Beberapa hari terakhir hampir di semua daerah mengeluh terjadinya kelangkaan minyak goreng. Jikapun ada harganya sudah jauh lebih tinggi dari ketentuan pemerintah, yakni 14 ribu rupiah per liter.
Menyikapi persoalan tersebut bupati Jember Hendy Siswanto bersama forkopimda, Minggu sore melakukan inspeksi mendadak di sejumlah gudang induk toko waralaba. Hendy minta agar kondisi ini dapat segera dinormalkan kembali, mengingat minyak goreng merupakan kebutuhan utama masyarakat.

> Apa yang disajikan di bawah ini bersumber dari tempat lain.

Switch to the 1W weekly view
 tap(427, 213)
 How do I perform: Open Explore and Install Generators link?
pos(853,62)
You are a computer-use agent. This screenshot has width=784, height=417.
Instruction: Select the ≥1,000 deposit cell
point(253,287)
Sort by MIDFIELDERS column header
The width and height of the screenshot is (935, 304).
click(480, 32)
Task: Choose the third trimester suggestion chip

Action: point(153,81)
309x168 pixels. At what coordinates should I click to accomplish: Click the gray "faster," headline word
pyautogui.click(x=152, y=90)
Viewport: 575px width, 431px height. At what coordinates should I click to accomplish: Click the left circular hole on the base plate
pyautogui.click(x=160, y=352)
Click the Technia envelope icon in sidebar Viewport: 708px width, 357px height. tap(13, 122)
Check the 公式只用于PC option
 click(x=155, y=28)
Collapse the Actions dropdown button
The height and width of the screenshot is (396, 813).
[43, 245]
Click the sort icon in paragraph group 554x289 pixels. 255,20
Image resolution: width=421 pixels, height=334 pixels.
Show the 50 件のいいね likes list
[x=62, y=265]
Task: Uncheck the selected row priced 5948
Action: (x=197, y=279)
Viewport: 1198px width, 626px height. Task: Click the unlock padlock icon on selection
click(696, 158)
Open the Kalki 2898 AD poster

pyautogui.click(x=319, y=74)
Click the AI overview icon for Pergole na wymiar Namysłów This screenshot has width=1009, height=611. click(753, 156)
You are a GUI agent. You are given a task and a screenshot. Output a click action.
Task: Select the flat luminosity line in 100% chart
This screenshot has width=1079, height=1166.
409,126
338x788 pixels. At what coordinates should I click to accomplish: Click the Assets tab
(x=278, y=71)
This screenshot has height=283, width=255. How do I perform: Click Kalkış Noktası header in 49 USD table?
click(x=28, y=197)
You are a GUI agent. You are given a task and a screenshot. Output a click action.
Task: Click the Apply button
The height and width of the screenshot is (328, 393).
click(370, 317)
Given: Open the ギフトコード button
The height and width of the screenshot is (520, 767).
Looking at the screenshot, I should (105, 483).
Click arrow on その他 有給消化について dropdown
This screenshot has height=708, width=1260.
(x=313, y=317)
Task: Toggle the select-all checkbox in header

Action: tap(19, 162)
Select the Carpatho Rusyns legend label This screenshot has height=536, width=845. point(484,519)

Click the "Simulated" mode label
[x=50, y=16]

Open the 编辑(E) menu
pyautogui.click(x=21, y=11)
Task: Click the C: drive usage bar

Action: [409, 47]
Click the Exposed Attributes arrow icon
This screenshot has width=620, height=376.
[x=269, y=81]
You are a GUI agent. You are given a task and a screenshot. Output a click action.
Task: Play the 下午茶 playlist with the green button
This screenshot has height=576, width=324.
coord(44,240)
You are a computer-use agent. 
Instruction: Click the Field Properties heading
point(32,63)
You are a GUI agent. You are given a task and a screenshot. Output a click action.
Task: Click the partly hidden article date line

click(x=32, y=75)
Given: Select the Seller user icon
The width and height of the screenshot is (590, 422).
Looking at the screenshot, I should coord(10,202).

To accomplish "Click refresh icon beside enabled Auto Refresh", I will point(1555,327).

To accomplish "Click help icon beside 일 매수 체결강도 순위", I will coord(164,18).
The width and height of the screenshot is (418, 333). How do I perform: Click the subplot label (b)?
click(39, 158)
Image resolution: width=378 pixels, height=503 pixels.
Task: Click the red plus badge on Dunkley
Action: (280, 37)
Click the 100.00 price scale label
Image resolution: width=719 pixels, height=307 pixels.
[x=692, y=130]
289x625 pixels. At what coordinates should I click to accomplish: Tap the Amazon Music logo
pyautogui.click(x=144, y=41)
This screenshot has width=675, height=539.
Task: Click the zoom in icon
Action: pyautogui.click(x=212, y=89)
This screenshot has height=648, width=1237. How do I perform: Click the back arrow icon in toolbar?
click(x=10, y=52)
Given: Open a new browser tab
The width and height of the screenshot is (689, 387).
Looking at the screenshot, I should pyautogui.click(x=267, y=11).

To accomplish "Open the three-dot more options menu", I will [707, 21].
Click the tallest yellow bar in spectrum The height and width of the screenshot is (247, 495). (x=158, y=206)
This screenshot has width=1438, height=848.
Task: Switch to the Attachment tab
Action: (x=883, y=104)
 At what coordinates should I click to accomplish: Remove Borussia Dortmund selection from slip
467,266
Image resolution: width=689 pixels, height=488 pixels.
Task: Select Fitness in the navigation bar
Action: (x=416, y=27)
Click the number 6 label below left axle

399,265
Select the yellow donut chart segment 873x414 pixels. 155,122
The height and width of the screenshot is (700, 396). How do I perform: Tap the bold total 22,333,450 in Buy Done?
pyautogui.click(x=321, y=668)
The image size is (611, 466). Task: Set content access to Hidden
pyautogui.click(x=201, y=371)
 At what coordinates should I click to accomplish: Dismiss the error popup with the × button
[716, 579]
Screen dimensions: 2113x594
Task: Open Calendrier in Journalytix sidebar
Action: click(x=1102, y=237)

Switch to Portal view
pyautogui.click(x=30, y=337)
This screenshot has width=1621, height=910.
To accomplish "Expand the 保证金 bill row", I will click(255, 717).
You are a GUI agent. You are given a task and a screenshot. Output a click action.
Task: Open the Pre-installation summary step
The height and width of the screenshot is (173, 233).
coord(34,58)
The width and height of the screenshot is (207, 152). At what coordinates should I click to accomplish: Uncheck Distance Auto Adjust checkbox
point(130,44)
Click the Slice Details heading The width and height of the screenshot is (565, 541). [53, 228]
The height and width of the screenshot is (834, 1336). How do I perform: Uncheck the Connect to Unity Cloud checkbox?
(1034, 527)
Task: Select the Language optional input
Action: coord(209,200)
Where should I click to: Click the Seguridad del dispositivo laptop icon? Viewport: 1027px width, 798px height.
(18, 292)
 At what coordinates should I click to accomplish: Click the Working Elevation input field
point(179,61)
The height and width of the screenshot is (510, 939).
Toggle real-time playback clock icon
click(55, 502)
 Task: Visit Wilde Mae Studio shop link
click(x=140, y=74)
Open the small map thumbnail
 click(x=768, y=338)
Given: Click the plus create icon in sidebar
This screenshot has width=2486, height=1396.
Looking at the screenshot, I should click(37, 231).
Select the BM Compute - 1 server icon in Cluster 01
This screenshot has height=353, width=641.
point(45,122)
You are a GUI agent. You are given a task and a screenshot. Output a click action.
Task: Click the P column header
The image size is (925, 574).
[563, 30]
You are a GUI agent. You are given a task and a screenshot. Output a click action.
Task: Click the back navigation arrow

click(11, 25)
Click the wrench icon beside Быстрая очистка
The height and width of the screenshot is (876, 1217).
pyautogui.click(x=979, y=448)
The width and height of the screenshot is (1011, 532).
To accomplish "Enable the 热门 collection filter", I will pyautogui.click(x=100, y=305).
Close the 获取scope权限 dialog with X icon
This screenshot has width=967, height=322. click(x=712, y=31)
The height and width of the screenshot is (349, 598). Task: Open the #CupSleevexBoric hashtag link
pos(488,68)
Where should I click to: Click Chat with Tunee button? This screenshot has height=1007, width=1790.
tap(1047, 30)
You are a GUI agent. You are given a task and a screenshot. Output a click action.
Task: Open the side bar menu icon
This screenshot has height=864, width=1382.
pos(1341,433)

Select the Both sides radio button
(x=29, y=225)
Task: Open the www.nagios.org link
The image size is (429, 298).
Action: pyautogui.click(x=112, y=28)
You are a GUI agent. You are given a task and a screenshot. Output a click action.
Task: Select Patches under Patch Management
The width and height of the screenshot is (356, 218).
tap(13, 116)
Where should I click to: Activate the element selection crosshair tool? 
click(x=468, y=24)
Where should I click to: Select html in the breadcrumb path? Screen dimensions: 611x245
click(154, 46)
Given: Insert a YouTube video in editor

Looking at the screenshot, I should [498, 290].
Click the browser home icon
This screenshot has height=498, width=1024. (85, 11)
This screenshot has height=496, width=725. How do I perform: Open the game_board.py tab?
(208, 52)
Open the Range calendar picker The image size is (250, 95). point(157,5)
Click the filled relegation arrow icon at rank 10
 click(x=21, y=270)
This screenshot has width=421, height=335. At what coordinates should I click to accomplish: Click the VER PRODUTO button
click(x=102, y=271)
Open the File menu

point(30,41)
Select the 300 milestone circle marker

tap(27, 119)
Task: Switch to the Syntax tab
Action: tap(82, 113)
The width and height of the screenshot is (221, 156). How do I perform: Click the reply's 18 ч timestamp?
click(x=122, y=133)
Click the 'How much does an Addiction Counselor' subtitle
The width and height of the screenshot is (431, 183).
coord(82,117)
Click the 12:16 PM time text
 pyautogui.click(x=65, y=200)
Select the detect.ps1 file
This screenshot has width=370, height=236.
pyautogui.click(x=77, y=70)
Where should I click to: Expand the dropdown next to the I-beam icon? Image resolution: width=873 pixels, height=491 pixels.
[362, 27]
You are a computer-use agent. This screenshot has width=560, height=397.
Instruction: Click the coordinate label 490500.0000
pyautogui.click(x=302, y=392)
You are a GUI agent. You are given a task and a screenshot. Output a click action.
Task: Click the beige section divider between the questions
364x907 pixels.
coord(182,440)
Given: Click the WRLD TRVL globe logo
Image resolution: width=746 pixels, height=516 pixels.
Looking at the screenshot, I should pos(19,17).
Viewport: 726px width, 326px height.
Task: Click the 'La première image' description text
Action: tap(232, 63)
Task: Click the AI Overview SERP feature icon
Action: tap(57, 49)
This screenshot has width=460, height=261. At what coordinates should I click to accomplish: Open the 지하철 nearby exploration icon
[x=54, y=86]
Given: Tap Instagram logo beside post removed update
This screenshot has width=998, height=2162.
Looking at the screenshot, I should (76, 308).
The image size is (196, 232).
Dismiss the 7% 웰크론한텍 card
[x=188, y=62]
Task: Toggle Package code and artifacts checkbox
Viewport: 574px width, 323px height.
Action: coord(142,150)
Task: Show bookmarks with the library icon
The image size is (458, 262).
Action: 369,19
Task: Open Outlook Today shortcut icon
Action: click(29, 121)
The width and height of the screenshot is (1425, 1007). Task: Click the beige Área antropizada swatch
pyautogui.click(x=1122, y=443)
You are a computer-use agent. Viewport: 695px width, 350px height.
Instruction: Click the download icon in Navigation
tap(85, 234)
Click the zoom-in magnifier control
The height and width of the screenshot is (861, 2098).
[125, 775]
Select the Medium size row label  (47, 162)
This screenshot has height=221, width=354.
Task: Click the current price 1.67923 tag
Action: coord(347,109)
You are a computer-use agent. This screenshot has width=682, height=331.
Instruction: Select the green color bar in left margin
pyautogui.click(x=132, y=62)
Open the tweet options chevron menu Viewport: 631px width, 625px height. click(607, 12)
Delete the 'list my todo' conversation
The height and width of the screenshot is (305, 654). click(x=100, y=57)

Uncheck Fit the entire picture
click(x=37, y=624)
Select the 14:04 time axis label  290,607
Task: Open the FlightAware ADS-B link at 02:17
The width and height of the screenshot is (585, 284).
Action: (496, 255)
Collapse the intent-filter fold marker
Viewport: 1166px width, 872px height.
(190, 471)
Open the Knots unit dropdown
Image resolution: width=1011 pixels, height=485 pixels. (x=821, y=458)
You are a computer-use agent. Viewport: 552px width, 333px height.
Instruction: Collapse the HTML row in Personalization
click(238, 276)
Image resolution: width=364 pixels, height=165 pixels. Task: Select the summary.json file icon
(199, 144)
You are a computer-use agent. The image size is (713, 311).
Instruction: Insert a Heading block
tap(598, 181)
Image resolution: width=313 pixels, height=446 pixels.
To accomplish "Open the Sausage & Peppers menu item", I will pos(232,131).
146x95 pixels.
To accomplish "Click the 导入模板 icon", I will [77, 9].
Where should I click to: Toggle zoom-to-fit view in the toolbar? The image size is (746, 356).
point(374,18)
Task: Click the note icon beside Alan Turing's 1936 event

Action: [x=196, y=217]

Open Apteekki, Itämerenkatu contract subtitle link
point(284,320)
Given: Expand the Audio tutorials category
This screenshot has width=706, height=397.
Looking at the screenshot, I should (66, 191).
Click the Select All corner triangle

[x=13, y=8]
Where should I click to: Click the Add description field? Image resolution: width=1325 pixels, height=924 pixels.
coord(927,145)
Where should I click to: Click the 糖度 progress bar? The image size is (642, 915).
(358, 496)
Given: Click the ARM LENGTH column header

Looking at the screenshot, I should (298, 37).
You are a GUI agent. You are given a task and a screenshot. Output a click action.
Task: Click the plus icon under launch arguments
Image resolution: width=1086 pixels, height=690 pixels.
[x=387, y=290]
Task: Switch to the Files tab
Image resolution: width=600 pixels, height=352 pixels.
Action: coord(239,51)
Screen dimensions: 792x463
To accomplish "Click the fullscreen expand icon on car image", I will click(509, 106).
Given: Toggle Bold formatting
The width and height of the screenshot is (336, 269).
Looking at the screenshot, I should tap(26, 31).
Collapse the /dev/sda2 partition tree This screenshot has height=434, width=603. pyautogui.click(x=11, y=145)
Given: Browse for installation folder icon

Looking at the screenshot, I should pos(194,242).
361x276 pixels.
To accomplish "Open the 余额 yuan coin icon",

Saat melakukan sidak Hendy mengakui memang ketersediaan stock minyak goreng di gudang sangat sedikit, padahal gudang tersebut harus melayani di seluruh wilayah Besuki dan Lumajang. Sehingga dirinya minta kepada perusahaan waralaba untuk mendahulukan kebutuhan masyarakat Jember, dimana tempat mereka berada.
Untuk harga menurut Hendy tidak ada kenaikan harga, tetap sesuai aturan pemerintah sebesar 14 ribu rupiah. Namun karena kemasannya 2 liter tentu harganya juga menjadi 28 ribu rupiah. Dalam beberapa hari kedepan kemungkinan ada dropping minyak goreng yang cukup banyak, namun sambil menunggu Hendy minta dilakukan pembatasan pembelian oleh masyarakat.